The United States' opponent may not be as talented, but it's scrappy.
By Associated Press
Published September 25, 2003
PHILADELPHIA - Nigeria's Super Falcons are no match for the American women in overall skills. So they often bring something more to the game: brute force.
It is not necessarily malicious, nor is it always effective. But when the United States plays Nigeria in a first-round World Cup game tonight, it will be physical.
"Nigeria has been a very physical team in the past, but we don't shy away from that kind of game," said forward Cindy Parlow, who scored in the United States' 3-1 victory over Sweden on Sunday. "You don't go into a game afraid of getting hurt because then it's going to happen."
The only two Nigeria-United States games were one-sided American victories. But in the 1999 World Cup, a 7-1 win, and in a 3-1 victory at the 2000 Olympics, U.S. players were roughed up.
"I had cleat marks up and down my legs," defender Kate Sobrero recalled. "Mia (Hamm) had one right across her stomach.
"They are very aggressive, but they don't think they are fouling. They go and cleat you in the face and won't think it's a foul."
Nigeria coach Sam Okpodu says there is no malevolence involved in those tactics, but admits his players are "competitive."
"I don't think you can succeed against teams like the U.S. if you are not aggressive," said the former N.C. State star. "We must play a competitive style, but there is no intention of hurting anyone."
U.S. coach April Heinrichs agrees. She contends the Nigerians simply believe they must contest every ball, and they sometimes get carried away in how they do so.

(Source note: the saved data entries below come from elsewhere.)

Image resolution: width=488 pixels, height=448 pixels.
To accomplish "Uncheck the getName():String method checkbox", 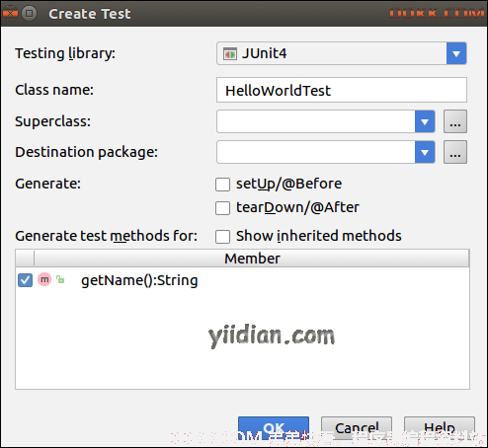I will pyautogui.click(x=25, y=280).
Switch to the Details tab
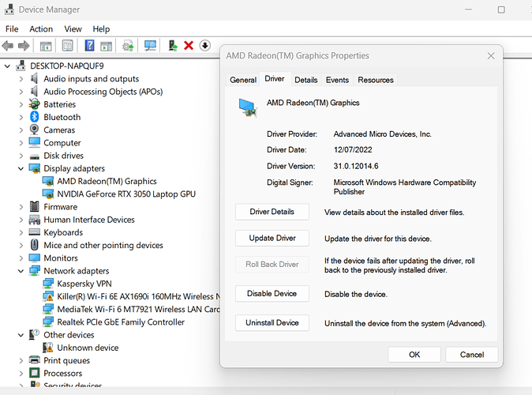 305,80
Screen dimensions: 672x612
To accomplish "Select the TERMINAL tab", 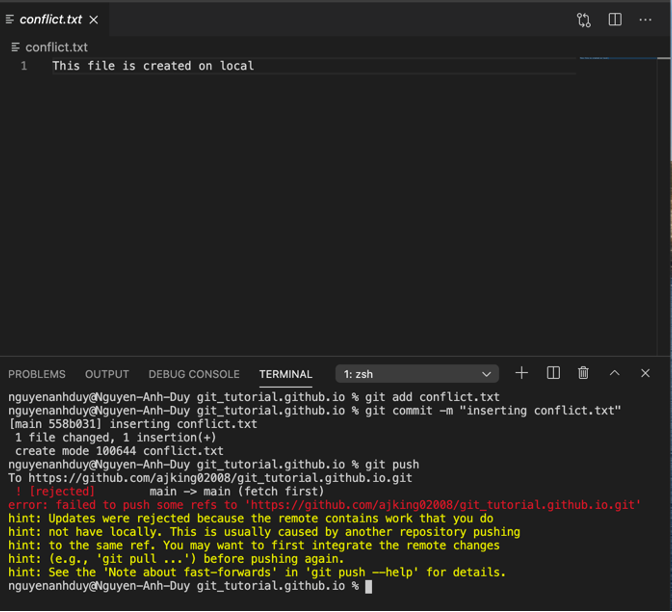I will point(286,374).
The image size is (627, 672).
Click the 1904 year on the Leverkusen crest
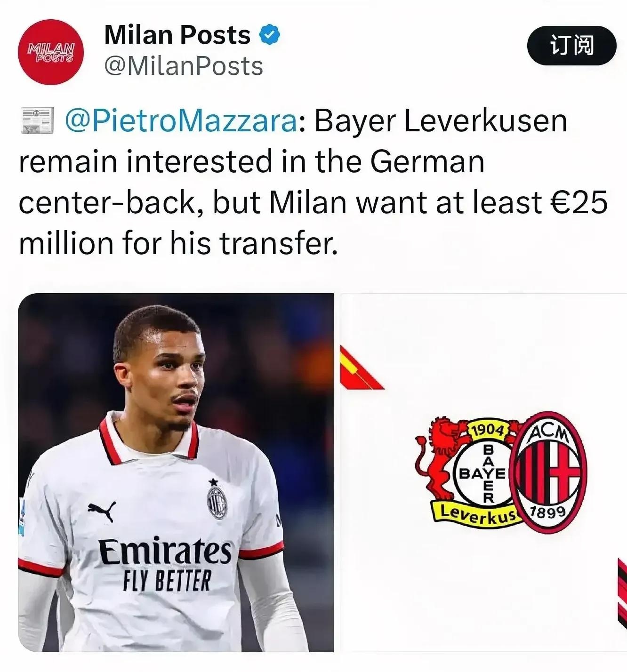[489, 431]
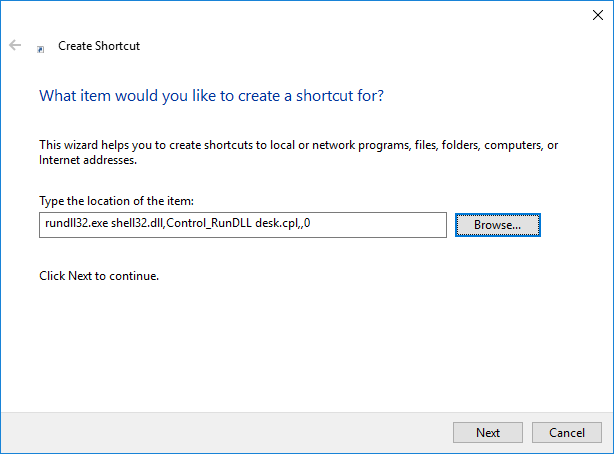Image resolution: width=614 pixels, height=454 pixels.
Task: Close the Create Shortcut wizard with the X
Action: click(x=598, y=15)
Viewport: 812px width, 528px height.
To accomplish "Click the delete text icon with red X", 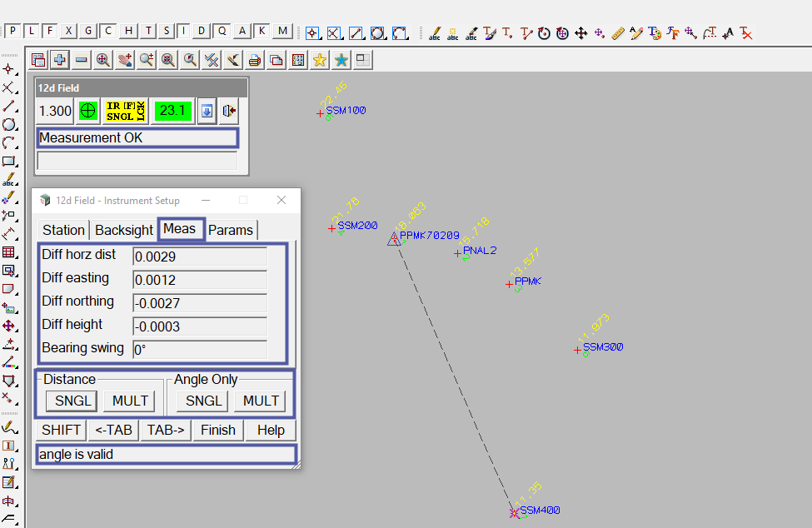I will coord(746,33).
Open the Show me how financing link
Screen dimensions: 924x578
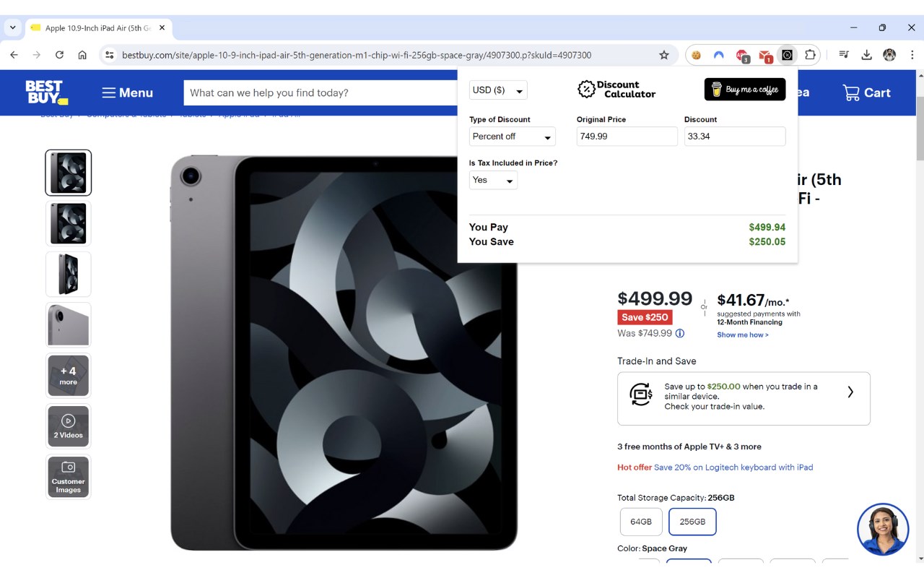click(742, 335)
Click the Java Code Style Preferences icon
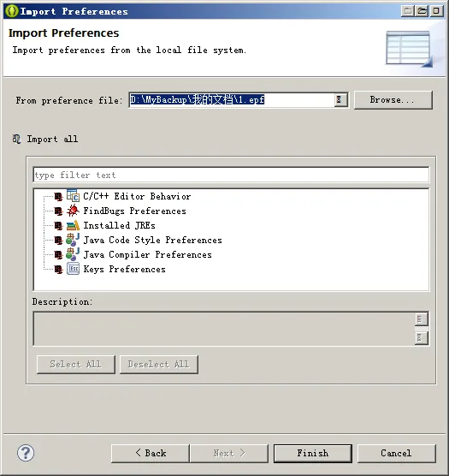449x476 pixels. pos(73,240)
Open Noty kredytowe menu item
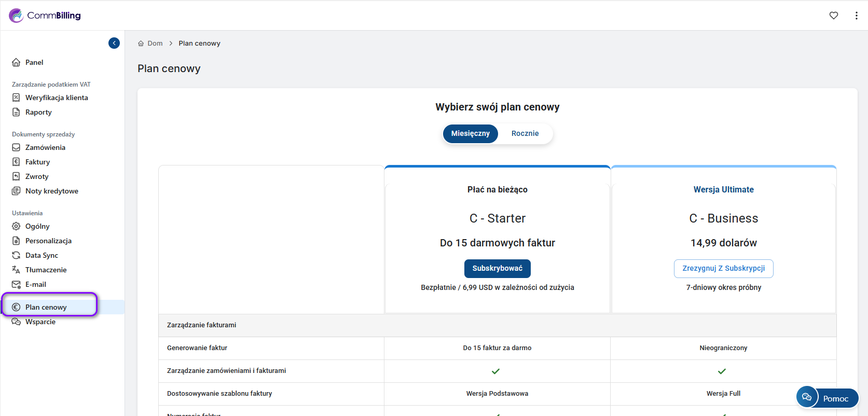The height and width of the screenshot is (416, 868). point(51,191)
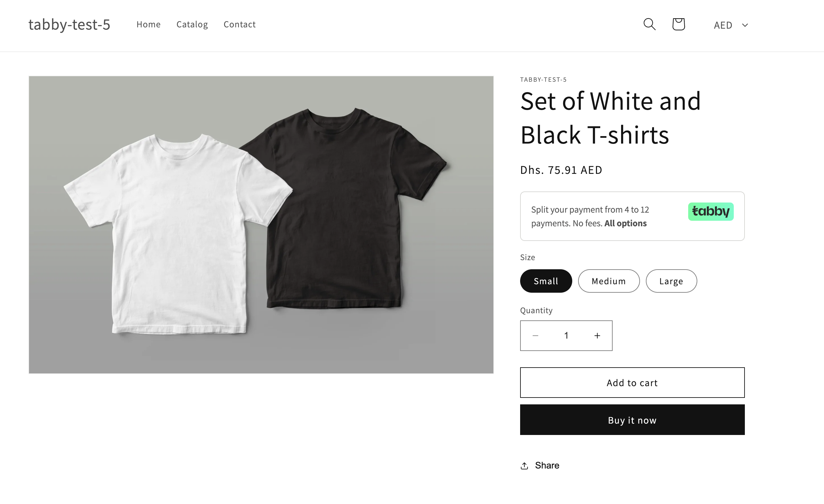Viewport: 824px width, 504px height.
Task: Go to the Home menu item
Action: [148, 24]
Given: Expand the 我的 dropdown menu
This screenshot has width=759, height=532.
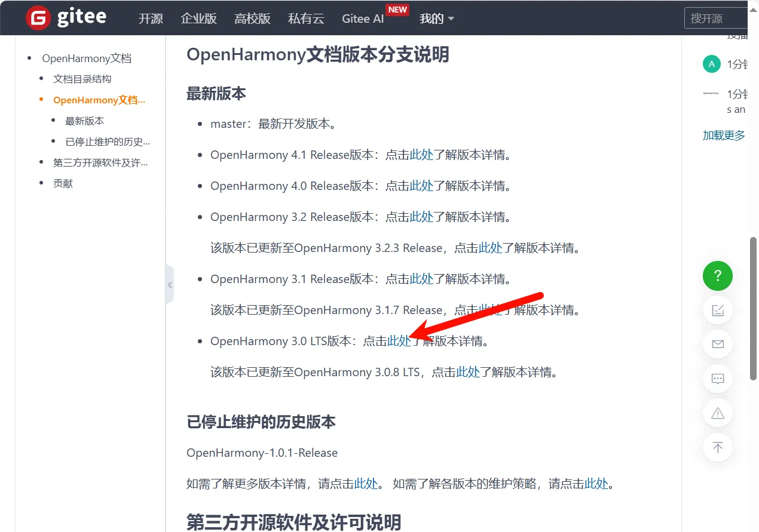Looking at the screenshot, I should 437,19.
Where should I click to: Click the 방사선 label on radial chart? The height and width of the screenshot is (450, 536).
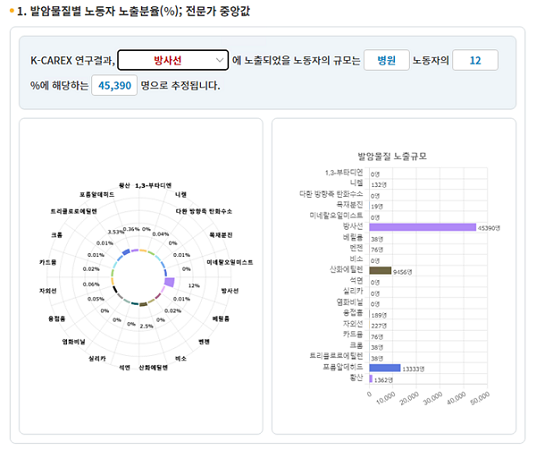pyautogui.click(x=230, y=291)
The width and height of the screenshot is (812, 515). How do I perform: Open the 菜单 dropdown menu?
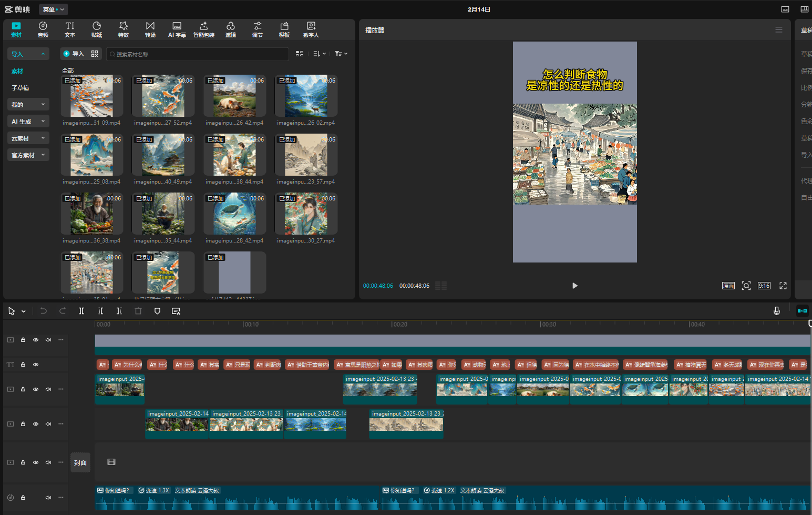pyautogui.click(x=53, y=9)
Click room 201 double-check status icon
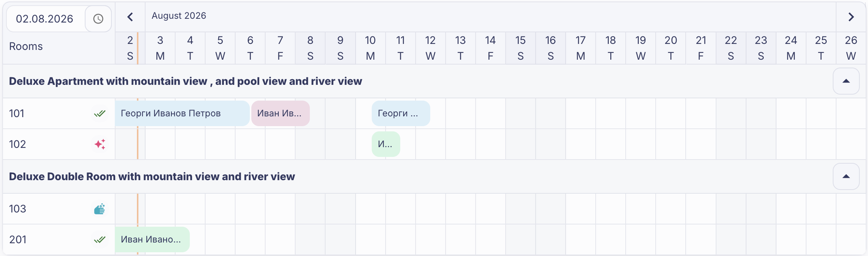 pyautogui.click(x=100, y=239)
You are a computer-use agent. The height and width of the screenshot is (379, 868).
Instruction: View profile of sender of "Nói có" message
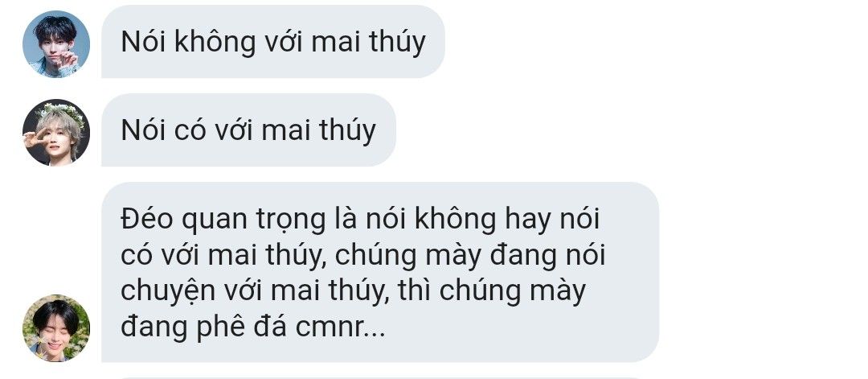56,133
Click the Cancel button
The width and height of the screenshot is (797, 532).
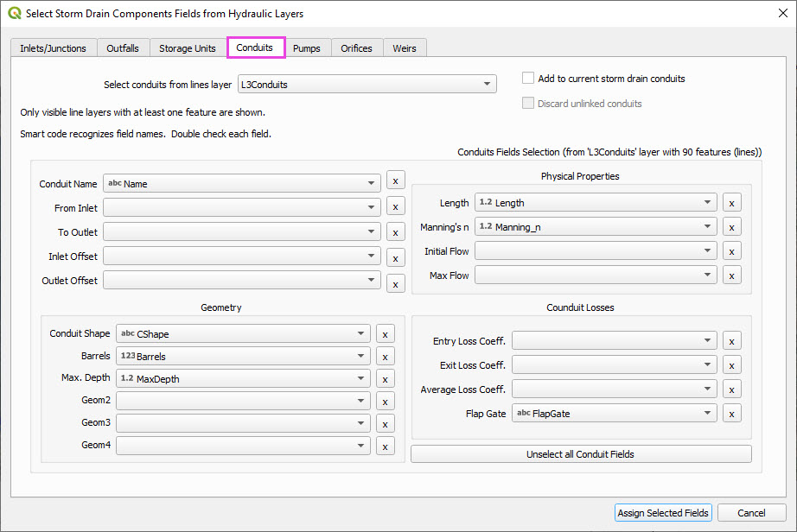point(751,513)
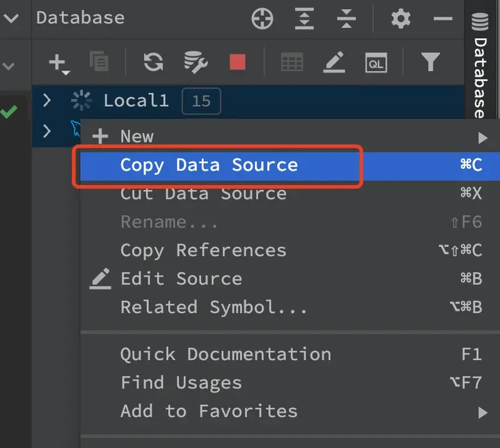Open the query console QL icon
500x448 pixels.
[376, 62]
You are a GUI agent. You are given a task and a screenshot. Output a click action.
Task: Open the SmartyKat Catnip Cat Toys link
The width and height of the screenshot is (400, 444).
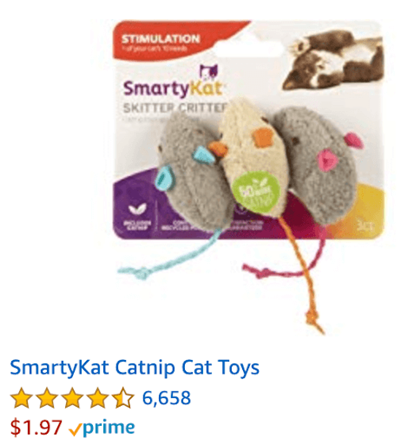click(x=135, y=368)
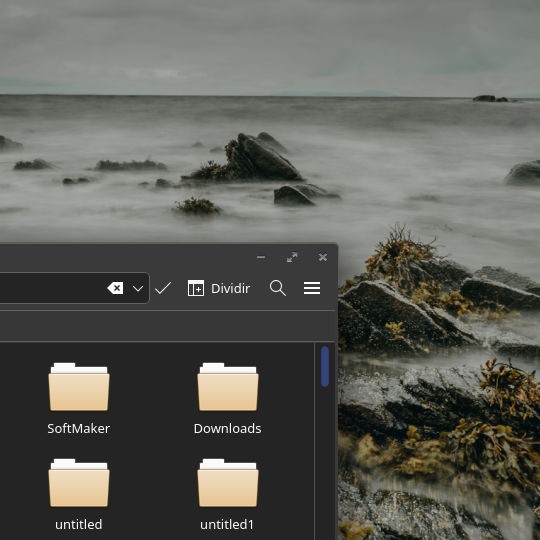The width and height of the screenshot is (540, 540).
Task: Select the Downloads folder
Action: pos(228,399)
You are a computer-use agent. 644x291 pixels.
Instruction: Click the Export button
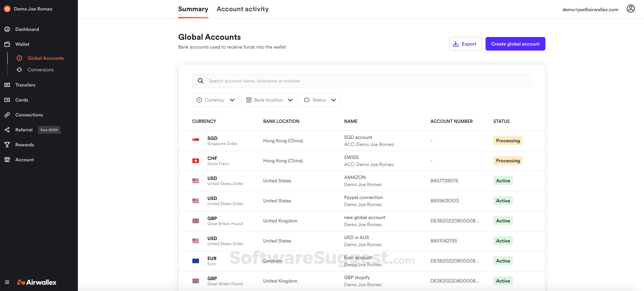tap(465, 44)
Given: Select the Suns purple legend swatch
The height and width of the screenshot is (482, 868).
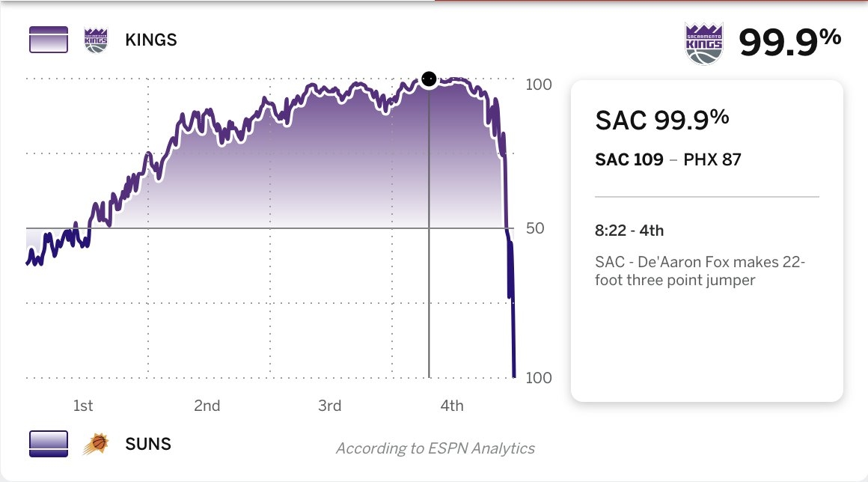Looking at the screenshot, I should point(49,444).
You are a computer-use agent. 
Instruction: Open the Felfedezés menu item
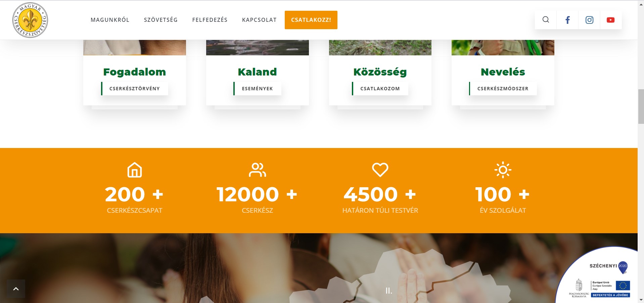[210, 20]
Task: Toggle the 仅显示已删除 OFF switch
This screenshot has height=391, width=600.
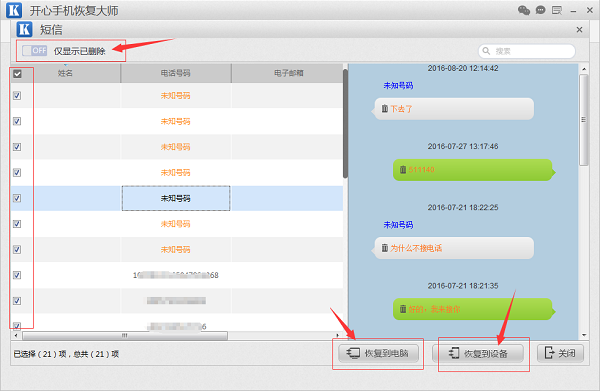Action: tap(34, 51)
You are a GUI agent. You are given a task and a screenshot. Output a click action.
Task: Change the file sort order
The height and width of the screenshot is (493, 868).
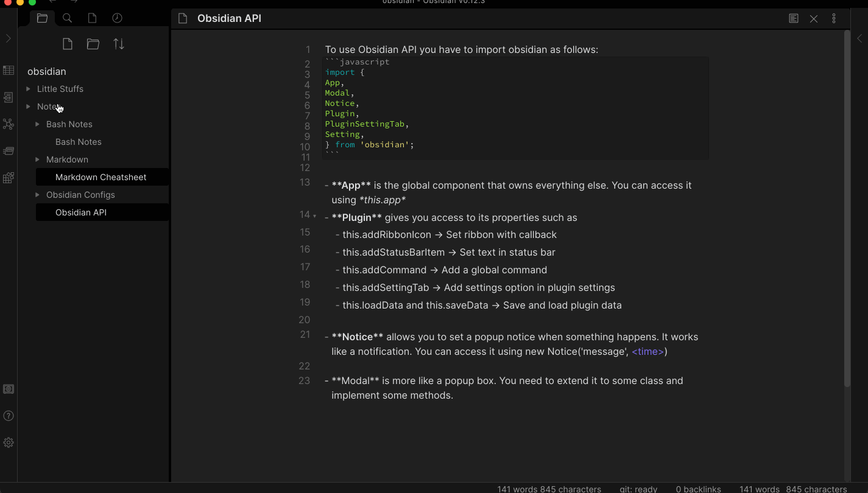point(118,43)
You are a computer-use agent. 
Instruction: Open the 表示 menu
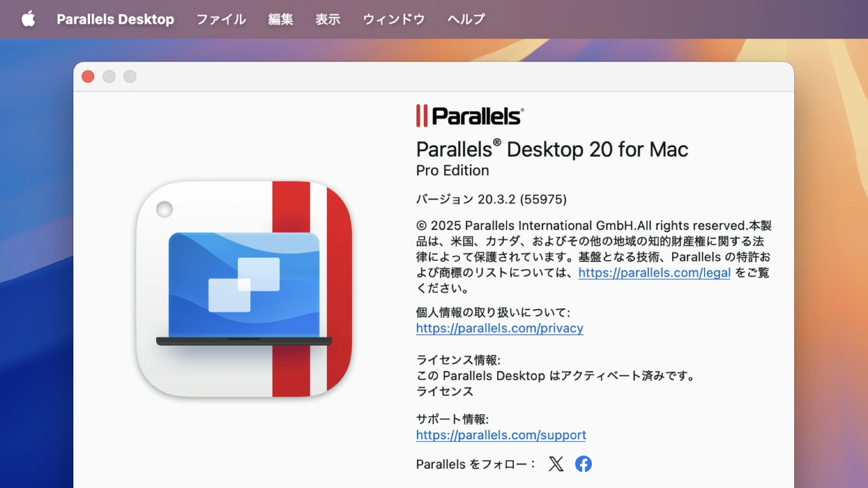[x=328, y=19]
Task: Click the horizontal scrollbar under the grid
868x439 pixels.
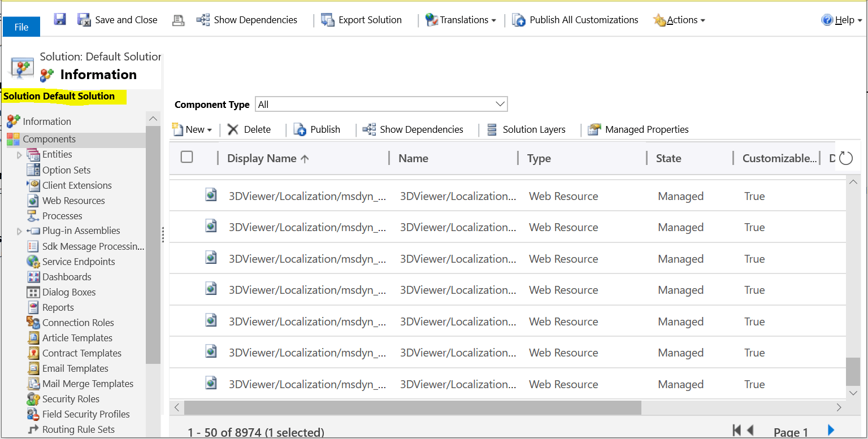Action: point(413,407)
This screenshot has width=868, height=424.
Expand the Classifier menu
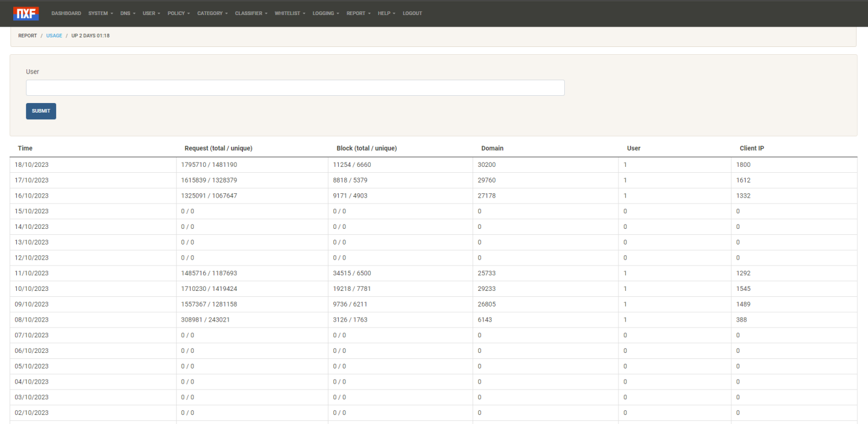pos(251,13)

"They're not the most physical team, per se," Heinrichs said, noting Norway, Canada and China are more physical. "Nigeria has the quickest closing speed and sheer speed. They are on the verge of reckless at times, but I don't find what they are doing to be purposeful. ... We have some courageous players that won't back off. That's part of being a good team. If we want to win a World Cup, we have to adjust our game."
That means many quick, short passes so the Americans are not in precarious positions where they can be fouled. It also could mean more possession time for forward Abby Wambach, a former Florida standout, and midfielder Shannon Boxx, two of the more powerful U.S. players.
Nigeria had 22 fouls in its 3-0 loss to North Korea on Sunday.
A victory will just about clinch a spot in the quarterfinals for the United States. If Sweden beats or ties North Korea in the opener, a U.S. win would advance the defending champs.
The Americans have had one major injury, Brandi Chastain's broken foot. Cat Reddick is expected to start for Chastain, though she likely will play at outside defense and Sobrero would move inside. Sobrero hopes she does not have any run-ins with Patience Avre, the top Nigerian forward.
"My favorite Nigeria story is when Patience Avre took out Joy (Fawcett) in the 2000 Olympics," Sobrero said of the U.S. co-captain who is a mother of three. "She drilled her, and Joy is lying on the ground, and she asks her: "How's your babies?'
"Joy is like, "Are you serious?'
"But that's just the way they play. They think nothing of it."